Many of you are familiar with the Institute for Creation Research. I appreciate the fine job they do in providing resource materials from a Christian, young earth creationist point of view. We have supported their ministry and used various materials of theirs for many years. And Dr. Bliss, a wonderful godly man, was an important part of the ICR team until the time of his death some years ago.
The Good Science program consists of a large ringbound teacher's manual and a student workbook for each of the two levels. Additional workbooks can be purchased. Each manual is broken down by grade levels, with lessons in both physical and life sciences. Large families should have no difficulty in teaching several grade levels at the same time, as many of the experiments review similar concepts from year to year, with the expectations being greater for older students. The curriculum is geared toward home schooling families, not Christian school institutions, although it can be used there. Children will develop skills in observation, reasoning, classifying, and recording of scientific data.
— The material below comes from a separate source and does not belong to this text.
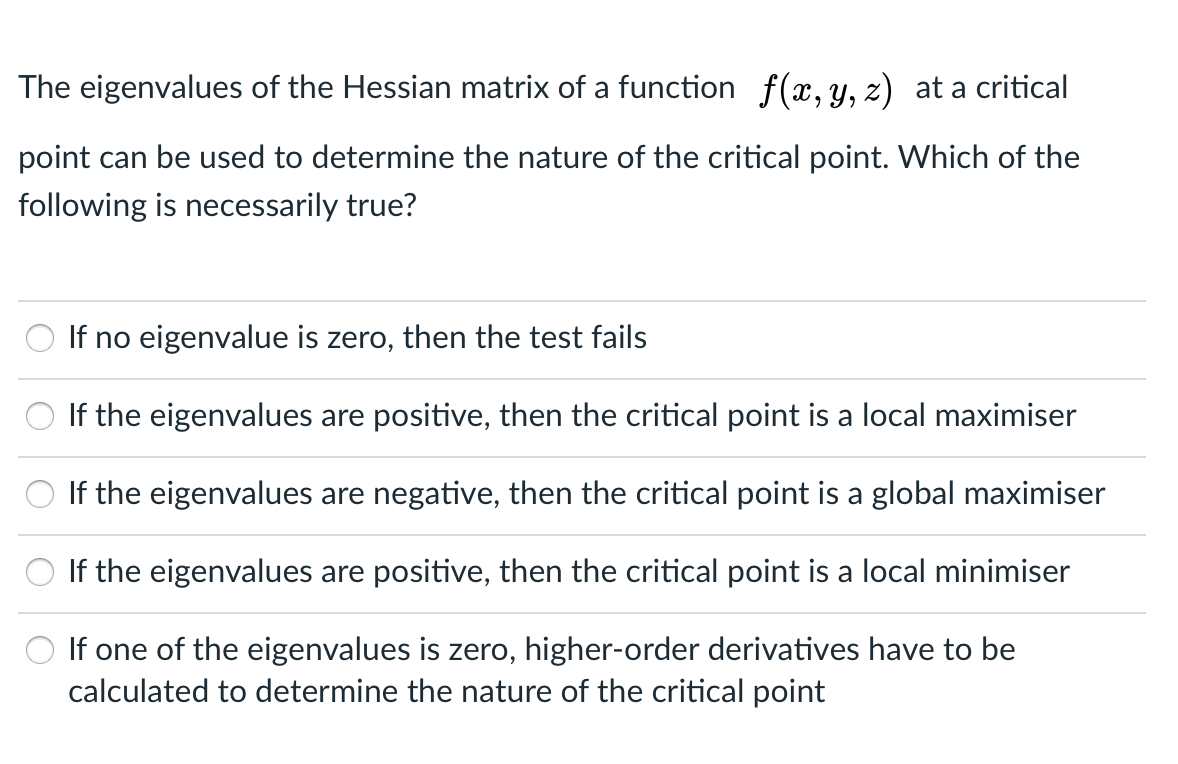The width and height of the screenshot is (1178, 764).
Task: Click the last answer's radio circle
Action: click(x=39, y=650)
Good Science is not a program for the unadventurous or the faint of heart. If you are not prepared to spend a lot of time with "hands-on" science this curriculum is not for you. Advance lesson preparation is a must, particularly because you will need to adapt some of the lessons to your own family's needs and the supplies available. The lessons are not well organized, and are sometimes frustrating to work with as a result.
Some experiments, especially in life sciences, may not work well. For instance, when we built our terrarium, I didn't secure the screen over the top correctly, and before long our crickets had escaped to all corners of our house. After observing the crickets for a few days, we were supposed to introduce a frog into the habitat, but my daughter was not happy with the idea of her crickets becoming lunch, so we abandoned that part of the experiment. (You know, you CAN teach the food chain concept without actually watching it firsthand.) The terrarium smelled terrible after a week or so, and we failed to be thrilled by observing mold and decay in action. Our current aquarium project has also deteriorated into less than the spectacular event it was going to be. The snail did not lay eggs, the guppies did not have live babies, the goldfish died of indigestion after eating the duck weed, and at that sad point, my little one did not feel like discussing the natural processes of death and decay in the environment. We cleaned out the fish tank, removed the rest of the duck weed, and bought another goldfish. I am happy to report that he is alive and well, and doesn't seem to mind the absence of duck weed, eel grass, algae, and water bugs. I think we will keep it that way and forego the pleasure of learning about water habitats.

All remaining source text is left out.